À partir de la pensée du théologien protestant Paul Tillich, Élisabeth de Bourqueney nous livre une réflexion sur la fragilité humaine et la fragilité de Dieu. Le Dieu que nous célébrons à Noël est celui qui, au coeur de nos aliénations, nous donne le courage de surmonter l’absurde, l’angoisse, le nonêtre.

   L’homme d’aujourd’hui ne cesse de s’inquiéter de sa fragilité. Rares sont les articles où ne figure pas ce mot. De même, son doute à l’égard de Dieu prend pour nom la critique de la toute-puissance. Tout se passe comme si la deuxième guerre mondiale et les conflits de ce début de siècle avaient dilapidé son rêve de « progrès ». Il recherche de nouvelles approches de l’homme et de Dieu qui prennent en compte ses limites – les siennes et celles de Dieu –, mais laissent en même temps une place à l’espérance. Pour le théologien protestant Paul Tillich (1886-1965), la vie humaine est placée sous le sceau de la fragilité : courage, angoisse, vide, consolation affectent l’homme dans sa rencontre avec lui-même et avec Dieu. La condition humaine est fragile, soumise aux aléas de l’existence, vulnérable en son essence même, et ambiguë. Tillich dresse une cartographie de la fragilité humaine avec des formes différentes : finitude, aliénation, ambiguïté, pathologie. Si l’homme fragile est à l’image de Dieu, Dieu serait-il aussi fragile ?   

   Mais que désigne ce terme ? La fragilité est tout d’abord synonyme du mot faiblesse, mais pas uniquement. Elle a pour pôle opposé la force, la puissance, la grandeur. Si l’on étudie son histoire, la fragilité a longtemps été associée à la notion de péché. En ce sens elle a été longtemps synonyme de faillibilité. Aujourd’hui, elle est associée à la notion de vulnérabilité, sans pour autant qu’apparaisse la notion de culpabilité. Son usage s’est développé dans plusieurs domaines scientifiques, tels que la sociologie, la médecine ou la physique. En physique, elle est opposée à la résistance des matériaux. En médecine, elle est associée au processus de vieillissement, de dégénérescence.

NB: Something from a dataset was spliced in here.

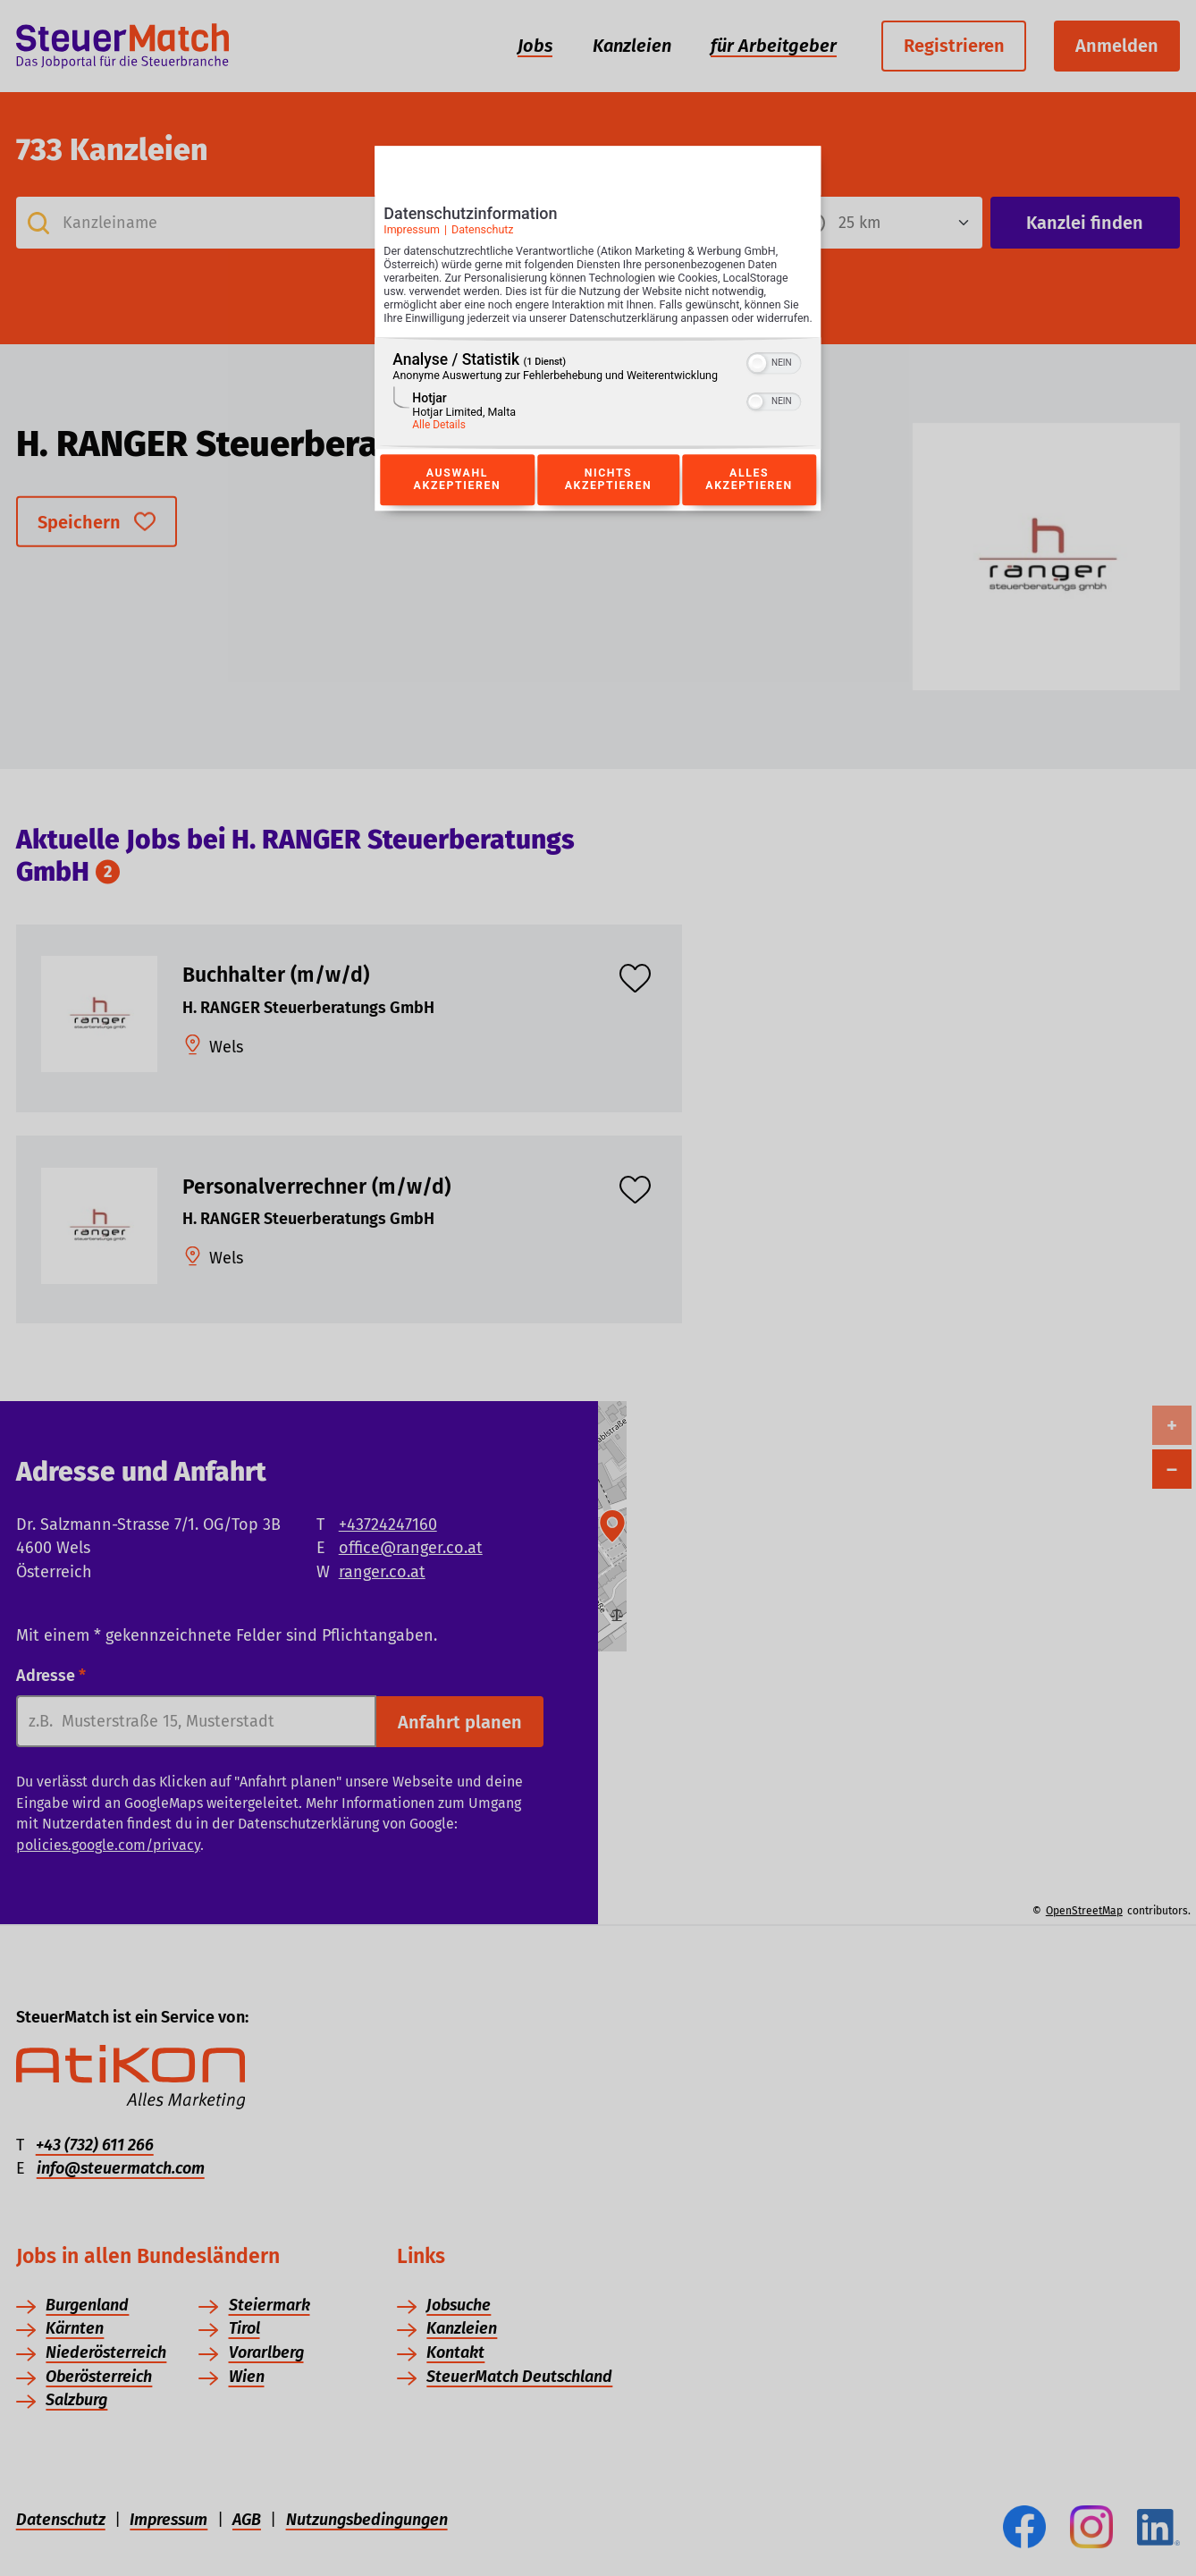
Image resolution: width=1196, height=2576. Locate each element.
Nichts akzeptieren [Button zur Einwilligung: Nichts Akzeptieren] (608, 499)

   Mais la fragilité peut intégrer une certaine force : c’est une faiblesse qui s’appuie ou se transforme en force. La fragilité, dans un nouveau sens, désigne un processus de recomposition où la force consiste à intégrer sa propre faiblesse.

   Notre existence est limitée dans le temps et l’espace. Lorsque nous en prenons conscience, l’angoisse surgit sous trois formes possibles. La première est l’angoisse du destin et de la mort. La mort nous menace de façon absolue. Nous existons à un moment précis de l’histoire, avec un début et une fin de vie non choisis, et nous traversons quantité d’expériences. Dans la maladie, par exemple, l’organisme est disloqué par des éléments étrangers. En portant atteinte à notre corps et à notre âme, les accidents nous placent face au non-être et ce faisant, ajoutent à notre angoisse.

   La deuxième forme d’angoisse surgit devant la culpabilité : en tout acte, réside une ambigüité entre le bien et le mal. L’homme conscient de cette ambigüité connaît le sentiment de « culpabilité ». Ce sentiment peut mener au rejet de soi absolu, qui est la damnation.

   Enfin l’homme éprouve le doute. Dans l’angoisse du vide, l’homme redoute de perdre le sens qu’il donnait à des éléments précis : la confrontation à l’absurde représente l’angoisse spirituelle absolue. Elle surgit lorsque s’effondre le sens de la vie, cette signification ultime que l’on donnait à notre existence.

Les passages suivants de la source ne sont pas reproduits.